■ TASK OBJECTIVE: From first line to last, retype the data exactly.

■ DATA IN THIS EXERCISE:
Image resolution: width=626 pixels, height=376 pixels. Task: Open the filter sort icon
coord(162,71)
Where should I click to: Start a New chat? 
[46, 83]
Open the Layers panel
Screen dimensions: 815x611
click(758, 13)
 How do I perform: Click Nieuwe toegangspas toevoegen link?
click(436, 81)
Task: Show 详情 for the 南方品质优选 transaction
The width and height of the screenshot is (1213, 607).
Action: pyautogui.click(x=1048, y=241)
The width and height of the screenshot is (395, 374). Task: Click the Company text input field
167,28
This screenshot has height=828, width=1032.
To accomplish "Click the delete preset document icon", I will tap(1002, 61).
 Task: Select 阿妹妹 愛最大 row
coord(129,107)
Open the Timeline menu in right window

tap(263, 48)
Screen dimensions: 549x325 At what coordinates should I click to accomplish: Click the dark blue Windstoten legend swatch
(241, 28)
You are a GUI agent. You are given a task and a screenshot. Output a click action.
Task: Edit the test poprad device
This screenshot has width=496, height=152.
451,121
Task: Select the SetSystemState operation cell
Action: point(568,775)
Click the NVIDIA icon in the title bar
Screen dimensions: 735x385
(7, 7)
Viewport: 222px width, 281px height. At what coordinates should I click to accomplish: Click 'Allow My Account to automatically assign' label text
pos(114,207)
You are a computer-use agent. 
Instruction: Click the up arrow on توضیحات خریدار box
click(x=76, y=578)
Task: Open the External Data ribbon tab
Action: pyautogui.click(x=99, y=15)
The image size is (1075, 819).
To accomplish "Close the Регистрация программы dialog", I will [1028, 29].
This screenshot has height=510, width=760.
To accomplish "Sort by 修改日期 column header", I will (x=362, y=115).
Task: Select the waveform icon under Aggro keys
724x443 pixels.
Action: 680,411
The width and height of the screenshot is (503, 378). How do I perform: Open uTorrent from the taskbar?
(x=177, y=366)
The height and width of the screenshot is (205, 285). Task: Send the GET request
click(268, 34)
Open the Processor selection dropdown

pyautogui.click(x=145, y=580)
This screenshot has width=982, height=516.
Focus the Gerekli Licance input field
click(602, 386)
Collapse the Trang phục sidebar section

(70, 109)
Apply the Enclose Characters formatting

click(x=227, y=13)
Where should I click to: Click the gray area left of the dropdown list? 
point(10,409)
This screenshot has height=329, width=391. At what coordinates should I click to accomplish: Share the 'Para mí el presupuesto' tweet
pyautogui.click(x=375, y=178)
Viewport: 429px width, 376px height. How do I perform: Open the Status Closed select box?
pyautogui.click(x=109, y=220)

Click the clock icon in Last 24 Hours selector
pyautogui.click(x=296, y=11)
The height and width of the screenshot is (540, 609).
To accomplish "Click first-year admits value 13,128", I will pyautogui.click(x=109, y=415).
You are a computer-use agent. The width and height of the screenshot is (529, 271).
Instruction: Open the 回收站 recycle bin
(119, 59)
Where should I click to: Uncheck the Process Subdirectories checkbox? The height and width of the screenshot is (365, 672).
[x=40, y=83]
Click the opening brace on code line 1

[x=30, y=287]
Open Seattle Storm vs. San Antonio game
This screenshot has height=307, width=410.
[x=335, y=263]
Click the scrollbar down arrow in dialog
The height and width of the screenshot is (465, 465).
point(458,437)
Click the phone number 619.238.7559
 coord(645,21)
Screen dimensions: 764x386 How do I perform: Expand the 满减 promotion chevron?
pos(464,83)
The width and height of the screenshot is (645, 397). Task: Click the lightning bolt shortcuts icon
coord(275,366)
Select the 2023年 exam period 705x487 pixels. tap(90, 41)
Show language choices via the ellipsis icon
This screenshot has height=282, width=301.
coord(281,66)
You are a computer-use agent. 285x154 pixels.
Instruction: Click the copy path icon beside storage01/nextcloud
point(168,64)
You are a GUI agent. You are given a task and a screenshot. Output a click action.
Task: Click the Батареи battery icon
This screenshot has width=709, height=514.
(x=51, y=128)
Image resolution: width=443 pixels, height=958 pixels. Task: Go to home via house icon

■ SOLUTION TO THIS TASK:
Image resolution: width=626 pixels, height=376 pixels. Task: Open the filter sort icon
coord(162,71)
Where should I click to: Start a New chat? 
[46, 83]
Open the Layers panel
Screen dimensions: 815x611
click(758, 13)
 How do I perform: Click Nieuwe toegangspas toevoegen link?
click(436, 81)
Task: Show 详情 for the 南方品质优选 transaction
The width and height of the screenshot is (1213, 607).
Action: pyautogui.click(x=1048, y=241)
The width and height of the screenshot is (395, 374). Task: Click the Company text input field
167,28
This screenshot has height=828, width=1032.
To accomplish "Click the delete preset document icon", I will tap(1002, 61).
 Task: Select 阿妹妹 愛最大 row
coord(129,107)
Open the Timeline menu in right window

tap(263, 48)
Screen dimensions: 549x325 At what coordinates should I click to accomplish: Click the dark blue Windstoten legend swatch
(241, 28)
You are a GUI agent. You are given a task and a screenshot. Output a click action.
Task: Edit the test poprad device
This screenshot has width=496, height=152.
451,121
Task: Select the SetSystemState operation cell
Action: point(568,775)
Click the NVIDIA icon in the title bar
Screen dimensions: 735x385
(7, 7)
Viewport: 222px width, 281px height. At what coordinates should I click to accomplish: Click 'Allow My Account to automatically assign' label text
pos(114,207)
You are a computer-use agent. 
Instruction: Click the up arrow on توضیحات خریدار box
click(x=76, y=578)
Task: Open the External Data ribbon tab
Action: pyautogui.click(x=99, y=15)
The image size is (1075, 819).
To accomplish "Close the Регистрация программы dialog", I will [1028, 29].
This screenshot has height=510, width=760.
To accomplish "Sort by 修改日期 column header", I will (x=362, y=115).
Task: Select the waveform icon under Aggro keys
724x443 pixels.
Action: 680,411
The width and height of the screenshot is (503, 378). How do I perform: Open uTorrent from the taskbar?
(x=177, y=366)
The height and width of the screenshot is (205, 285). Task: Send the GET request
click(268, 34)
Open the Processor selection dropdown

pyautogui.click(x=145, y=580)
This screenshot has width=982, height=516.
Focus the Gerekli Licance input field
click(602, 386)
Collapse the Trang phục sidebar section

(70, 109)
Apply the Enclose Characters formatting

click(x=227, y=13)
Where should I click to: Click the gray area left of the dropdown list? 
point(10,409)
This screenshot has height=329, width=391. At what coordinates should I click to accomplish: Share the 'Para mí el presupuesto' tweet
pyautogui.click(x=375, y=178)
Viewport: 429px width, 376px height. How do I perform: Open the Status Closed select box?
pyautogui.click(x=109, y=220)

Click the clock icon in Last 24 Hours selector
pyautogui.click(x=296, y=11)
The height and width of the screenshot is (540, 609).
To accomplish "Click first-year admits value 13,128", I will pyautogui.click(x=109, y=415).
You are a computer-use agent. The width and height of the screenshot is (529, 271).
Instruction: Open the 回收站 recycle bin
(119, 59)
Where should I click to: Uncheck the Process Subdirectories checkbox? The height and width of the screenshot is (365, 672).
[x=40, y=83]
Click the opening brace on code line 1

[x=30, y=287]
Open Seattle Storm vs. San Antonio game
This screenshot has height=307, width=410.
[x=335, y=263]
Click the scrollbar down arrow in dialog
The height and width of the screenshot is (465, 465).
point(458,437)
Click the phone number 619.238.7559
 coord(645,21)
Screen dimensions: 764x386 How do I perform: Expand the 满减 promotion chevron?
pos(464,83)
The width and height of the screenshot is (645, 397). Task: Click the lightning bolt shortcuts icon
coord(275,366)
Select the 2023年 exam period 705x487 pixels. tap(90, 41)
Show language choices via the ellipsis icon
This screenshot has height=282, width=301.
coord(281,66)
You are a computer-use agent. 285x154 pixels.
Instruction: Click the copy path icon beside storage01/nextcloud
point(168,64)
You are a GUI agent. You are given a task and a screenshot. Output a click action.
Task: Click the Батареи battery icon
This screenshot has width=709, height=514.
(x=51, y=128)
Image resolution: width=443 pixels, height=958 pixels. Task: Go to home via house icon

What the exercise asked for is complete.